## Job 1
Reproduce the passage of the dictionary-function documentation between "ubelt.dict_union(*args)[source]¶" and "are given precedence.", inclusive.

## Reading text
——

Dictionary set extension for set.intersection()

Constructs a dictionary that contains keys common between all inputs. The returned values will only belong to the first dictionary.

Parameters: *args (List[Dict[KT, VT] | Iterable[KT]]) – A sequence of dictionaries (or sets of keys). The first argument should always be a dictionary, but the subsequent arguments can just be sets of keys.
Returns: OrderedDict if the first argument is an OrderedDict, otherwise dict
Return type: Dict[KT, VT] | OrderedDict[KT, VT]

Note

This function can be used as an alternative to dict_subset() where any key not in the dictionary is ignored. See the following example:

>>> import ubelt as ub
>>> # xdoctest: +IGNORE_WANT
>>> ub.dict_isect({'a': 1, 'b': 2, 'c': 3}, ['a', 'c', 'd'])
{'a': 1, 'c': 3}

Example

>>> import ubelt as ub
>>> ub.dict_isect({'a': 1, 'b': 1}, {'b': 2, 'c': 2})
{'b': 1}
>>> ub.dict_isect(odict([('a', 1), ('b', 2)]), odict([('c', 3)]))
OrderedDict()
>>> ub.dict_isect()
{}

ubelt.dict_subset(dict_, keys, default=NoParam, cls=<class 'collections.OrderedDict'>)[source]¶

Get a subset of a dictionary

Parameters

dict_ (Dict[KT, VT]) – superset dictionary
keys (Iterable[KT]) – keys to take from dict_
default (Optional[object] | NoParamType) – if specified uses default if keys are missing.
cls (Type[Dict], default=OrderedDict) – type of the returned dictionary.

Returns

subset dictionary

Return type

Dict[KT, VT]

SeeAlso:: dict_isect() - similar functionality, but ignores missing keys

Example

>>> import ubelt as ub
>>> dict_ = {'K': 3, 'dcvs_clip_max': 0.2, 'p': 0.1}
>>> keys = ['K', 'dcvs_clip_max']
>>> subdict_ = ub.dict_subset(dict_, keys)
>>> print(ub.repr2(subdict_, nl=0))
{'K': 3, 'dcvs_clip_max': 0.2}

ubelt.dict_union(*args)[source]¶

Dictionary set extension for set.union

Combines items with from multiple dictionaries. For items with intersecting keys, dictionaries towards the end of the sequence are given precedence.

——

## Working data
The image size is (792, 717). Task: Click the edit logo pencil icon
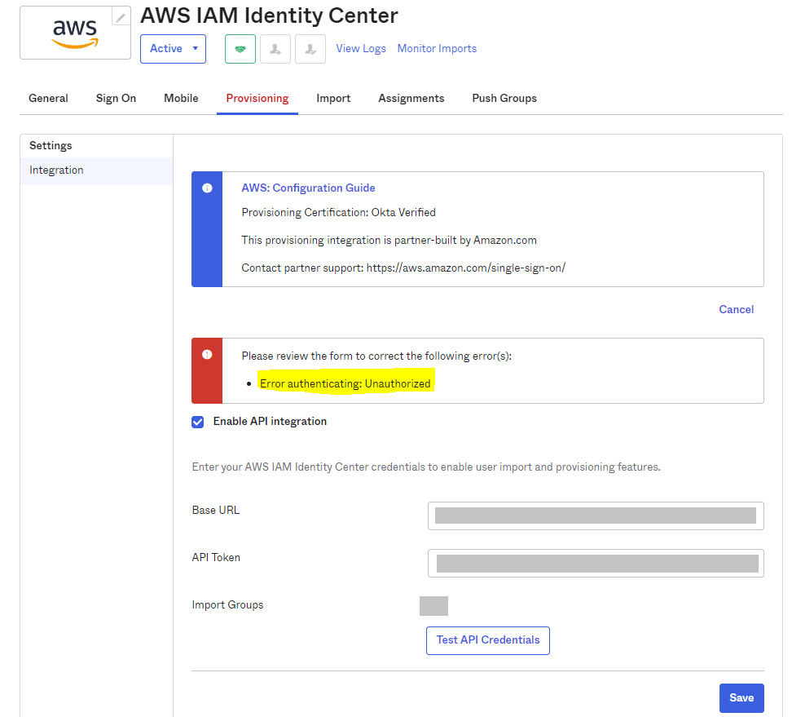[121, 17]
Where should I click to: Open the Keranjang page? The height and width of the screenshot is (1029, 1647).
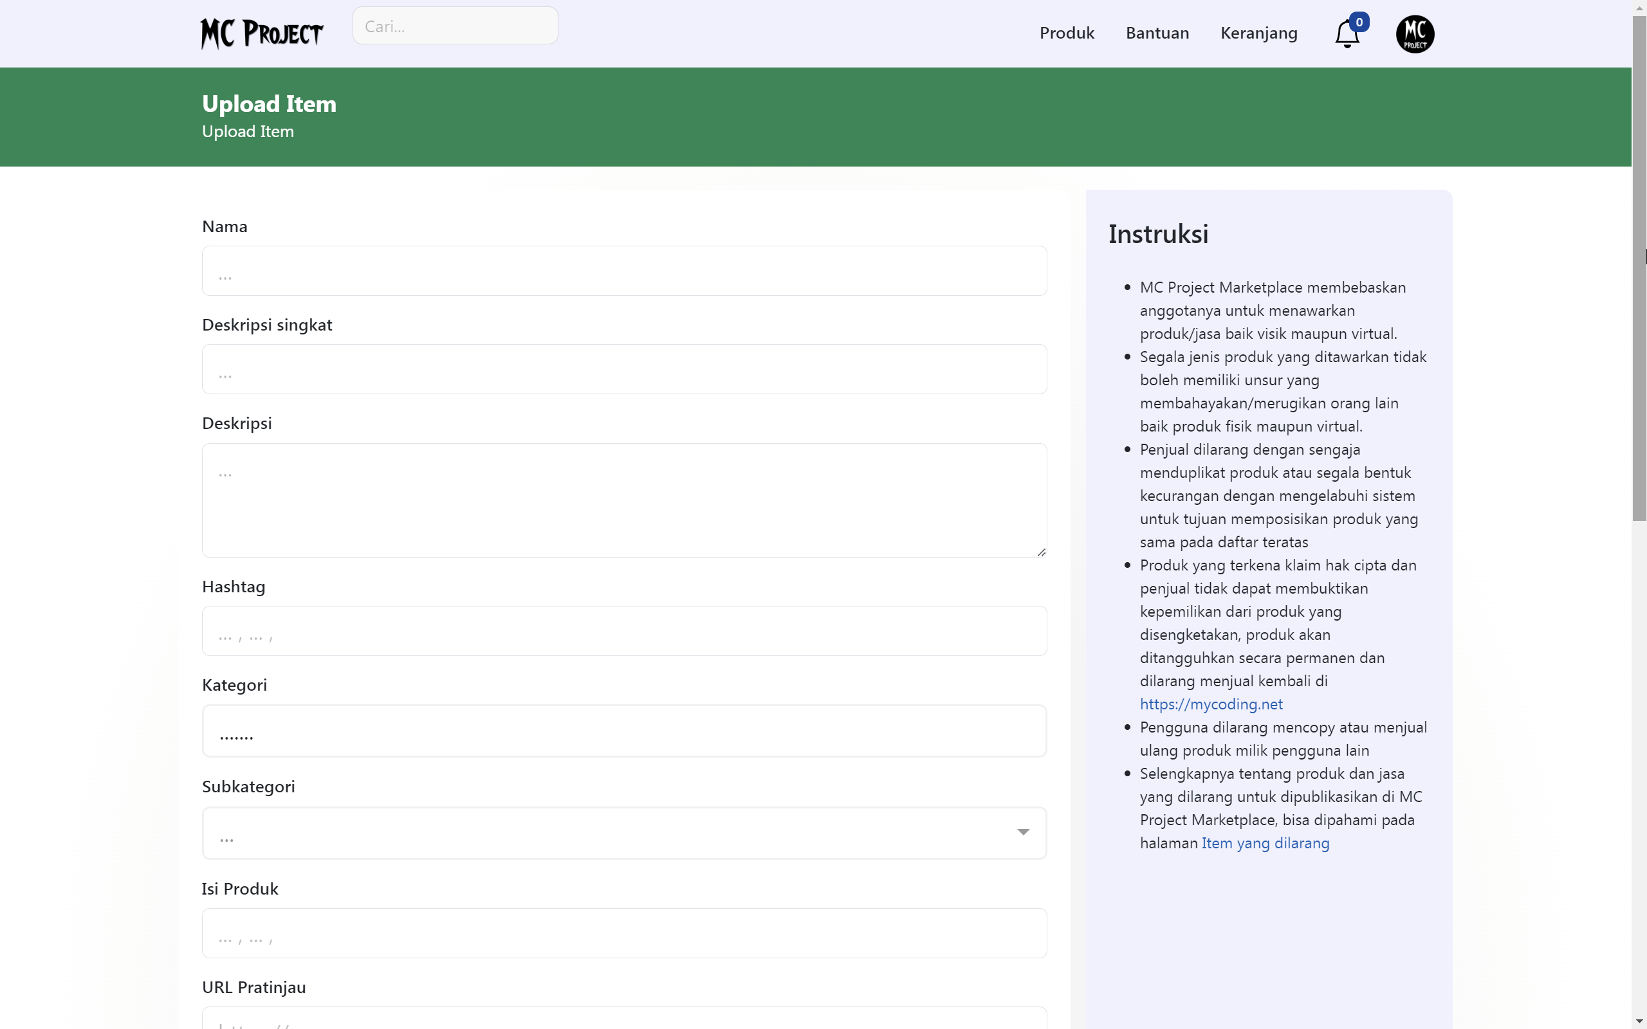[1258, 32]
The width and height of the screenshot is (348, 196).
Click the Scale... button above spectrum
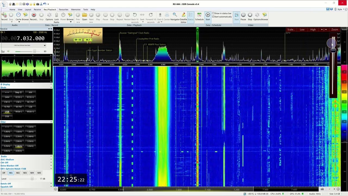pos(291,29)
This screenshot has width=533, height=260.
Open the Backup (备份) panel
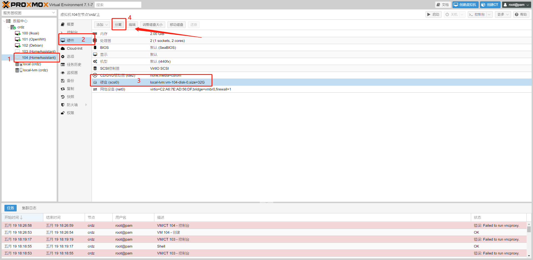70,81
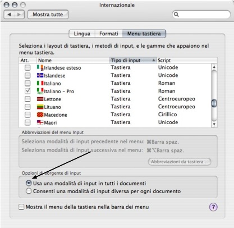Click the list scrollbar up arrow
This screenshot has width=234, height=228.
(x=214, y=67)
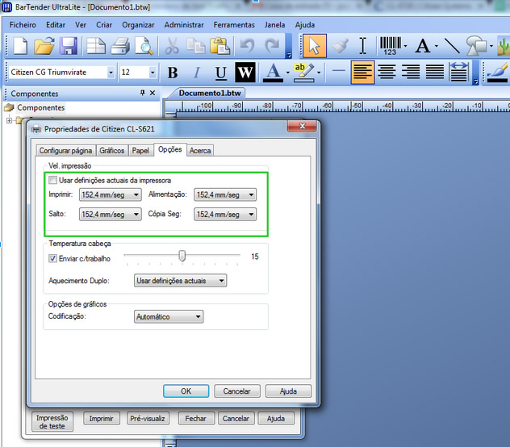Uncheck Enviar c/trabalho checkbox
This screenshot has height=447, width=510.
(x=53, y=258)
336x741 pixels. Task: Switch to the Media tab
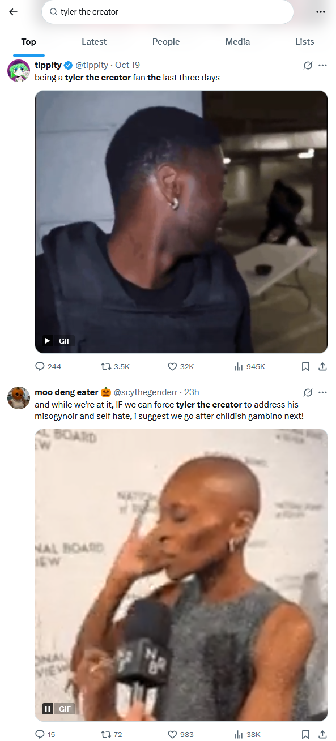coord(237,42)
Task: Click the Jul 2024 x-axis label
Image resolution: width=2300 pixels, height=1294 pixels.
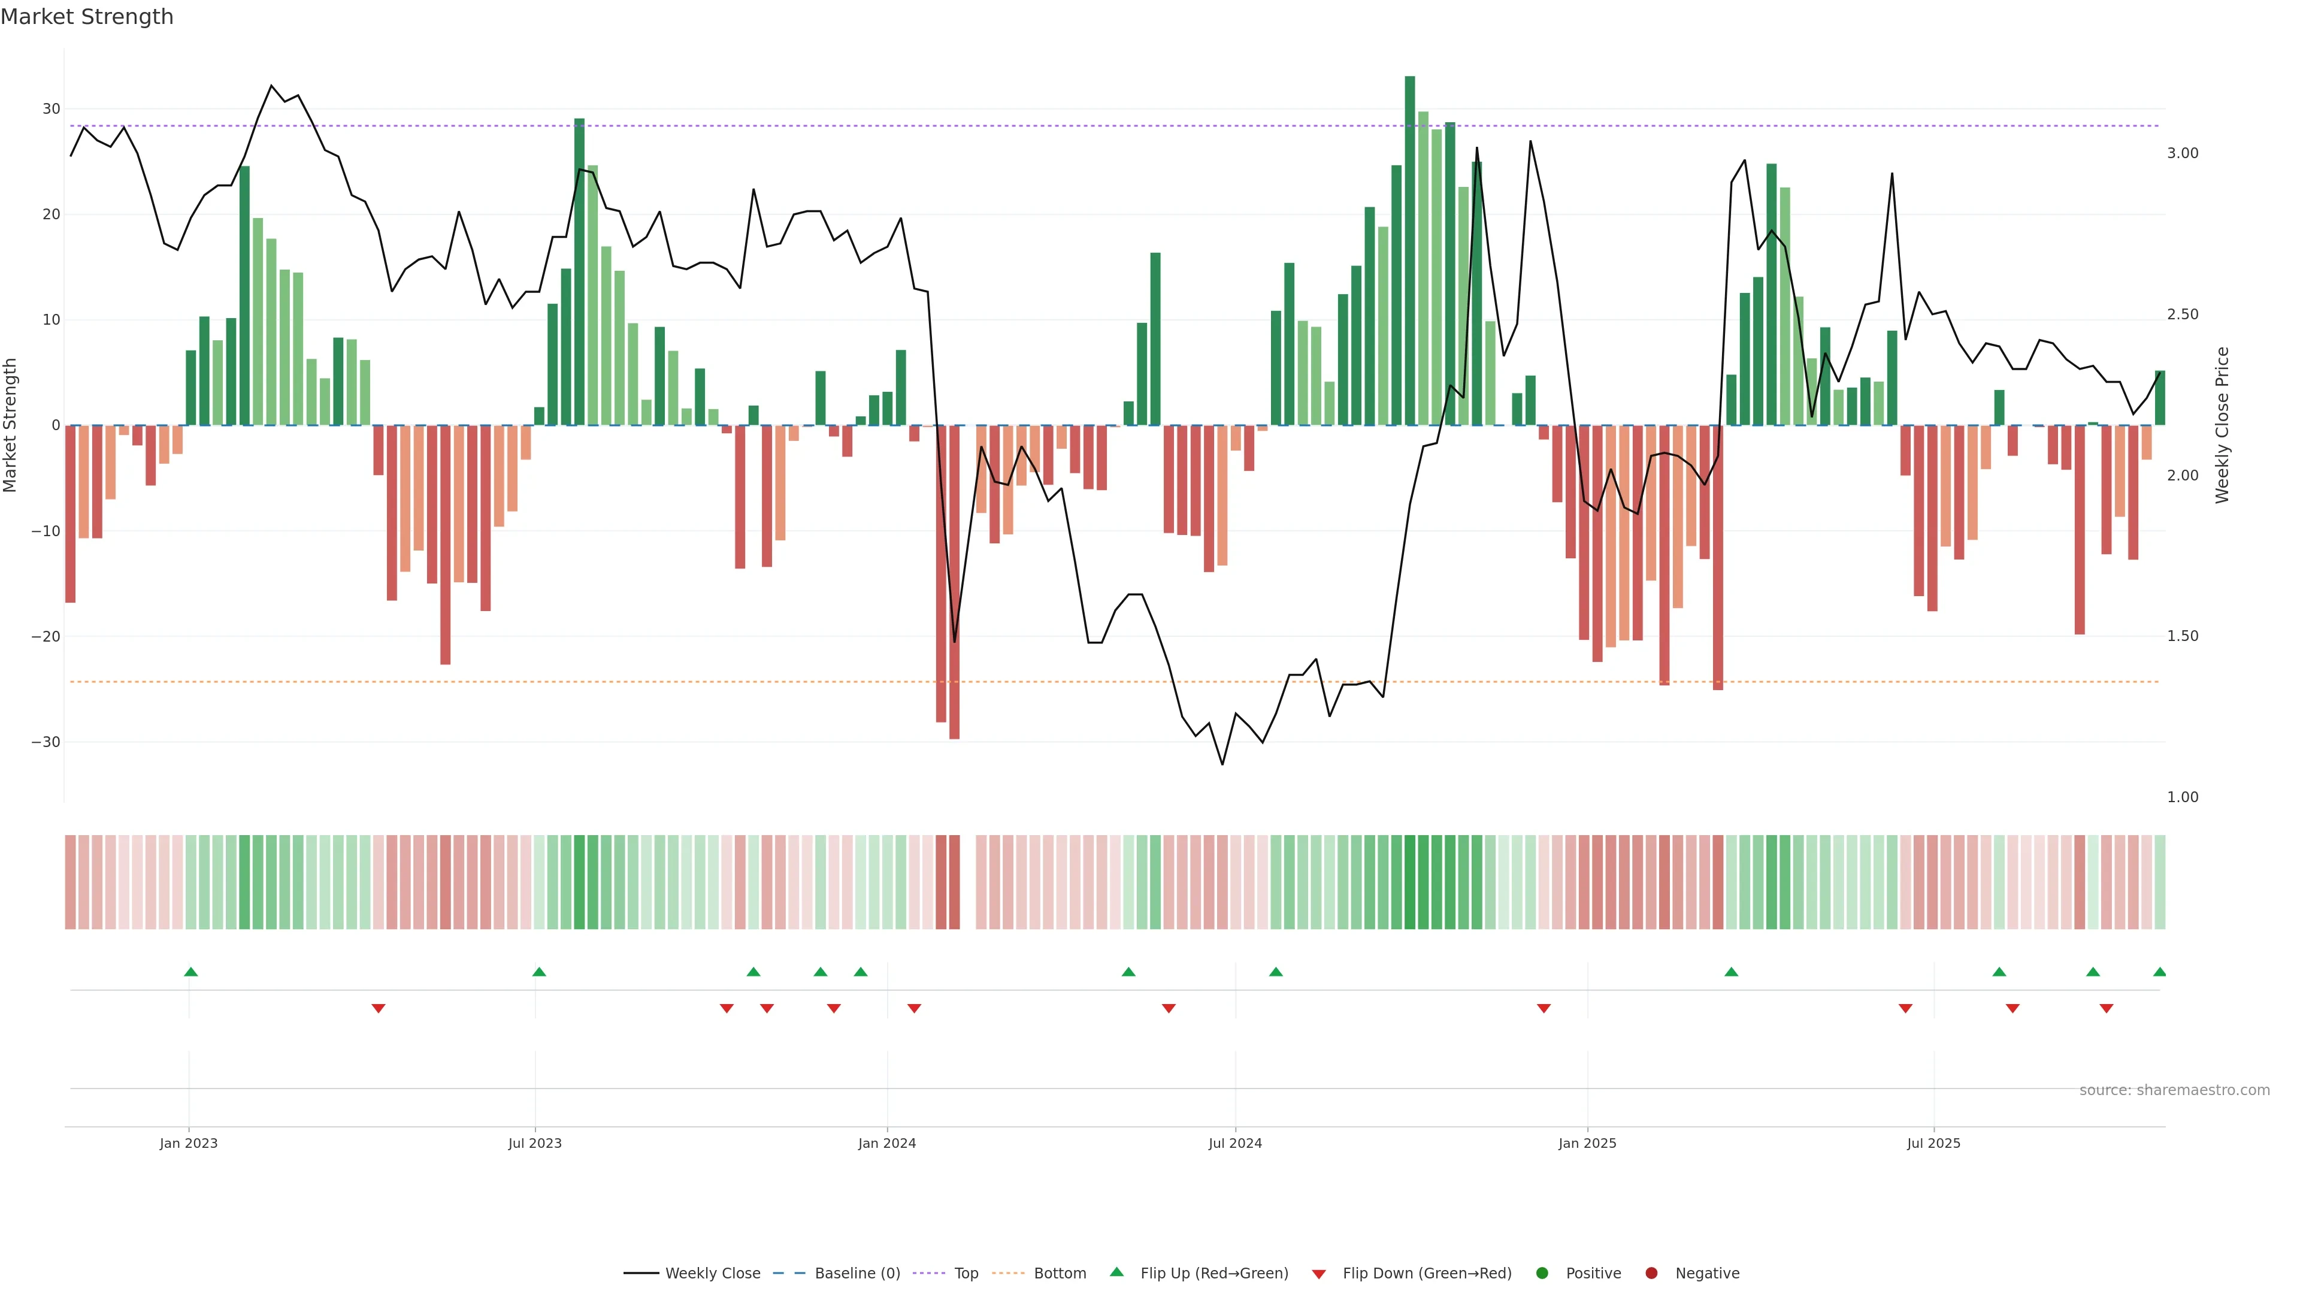Action: point(1235,1143)
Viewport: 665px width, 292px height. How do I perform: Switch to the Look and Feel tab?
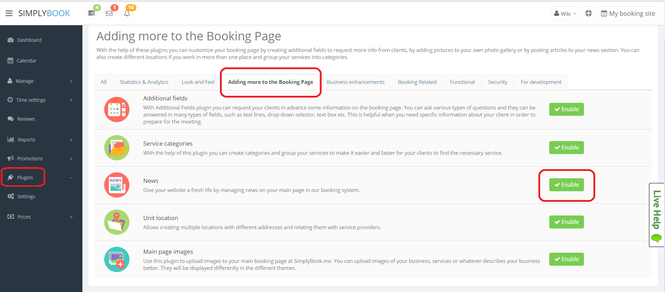coord(198,82)
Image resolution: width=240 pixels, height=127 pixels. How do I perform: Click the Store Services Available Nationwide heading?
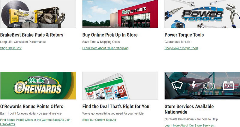[x=189, y=109]
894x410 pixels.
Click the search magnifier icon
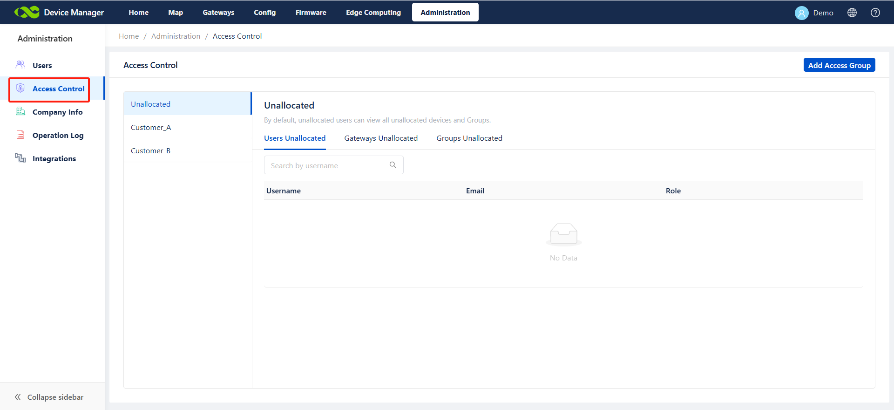393,165
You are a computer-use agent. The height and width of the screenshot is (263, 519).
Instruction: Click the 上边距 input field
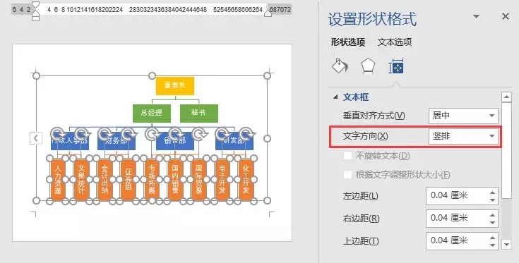(x=458, y=240)
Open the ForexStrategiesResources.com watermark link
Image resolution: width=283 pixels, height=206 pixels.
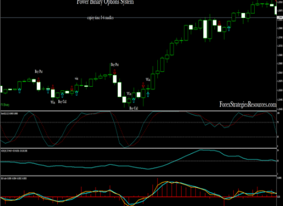(248, 105)
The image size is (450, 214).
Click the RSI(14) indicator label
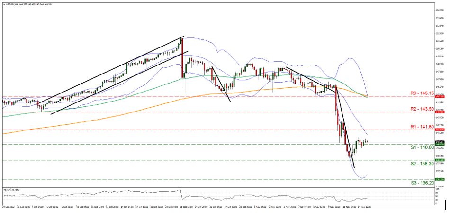click(9, 190)
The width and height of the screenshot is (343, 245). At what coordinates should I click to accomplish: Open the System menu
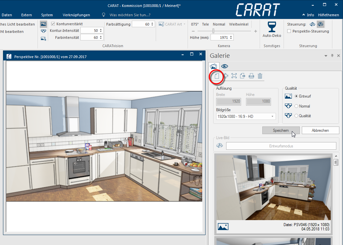[x=47, y=15]
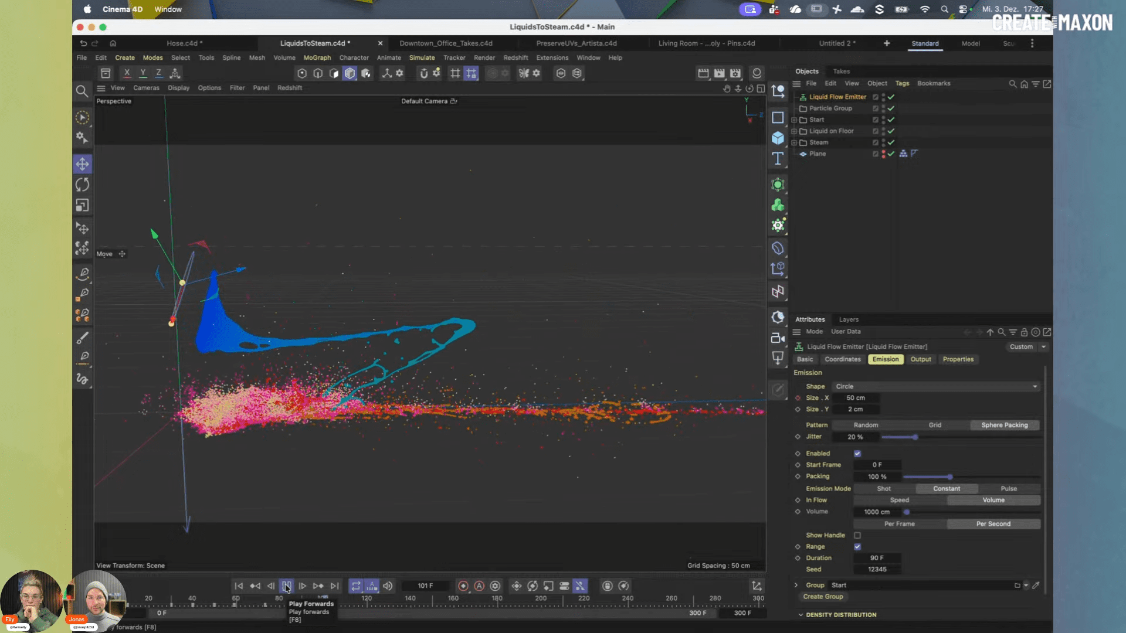Image resolution: width=1126 pixels, height=633 pixels.
Task: Click the Liquid Flow Emitter icon in Objects panel
Action: click(803, 97)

——

## Job 2
Transcribe the records from their first line through the line holding "coord(237,42)", inclusive, and leave the pictures out.

## Correct answer 1
ubelt.dict_union(*args)[source]¶

Dictionary set extension for set.union

Combines items with from multiple dictionaries. For items with intersecting keys, dictionaries towards the end of the sequence are given precedence.

## Correct answer 2
The image size is (792, 717). Task: Click the edit logo pencil icon
[121, 17]
Where should I click to: Open the Keranjang page? The height and width of the screenshot is (1029, 1647).
[1258, 32]
The width and height of the screenshot is (348, 196).
Click the Scale... button above spectrum
pos(291,29)
This screenshot has width=533, height=260.
Open the Backup (备份) panel
70,81
Click the list scrollbar up arrow
This screenshot has width=234, height=228.
(x=214, y=67)
Uncheck Enviar c/trabalho checkbox
This screenshot has height=447, width=510.
(x=53, y=258)
336x741 pixels. Task: Switch to the Media tab
coord(237,42)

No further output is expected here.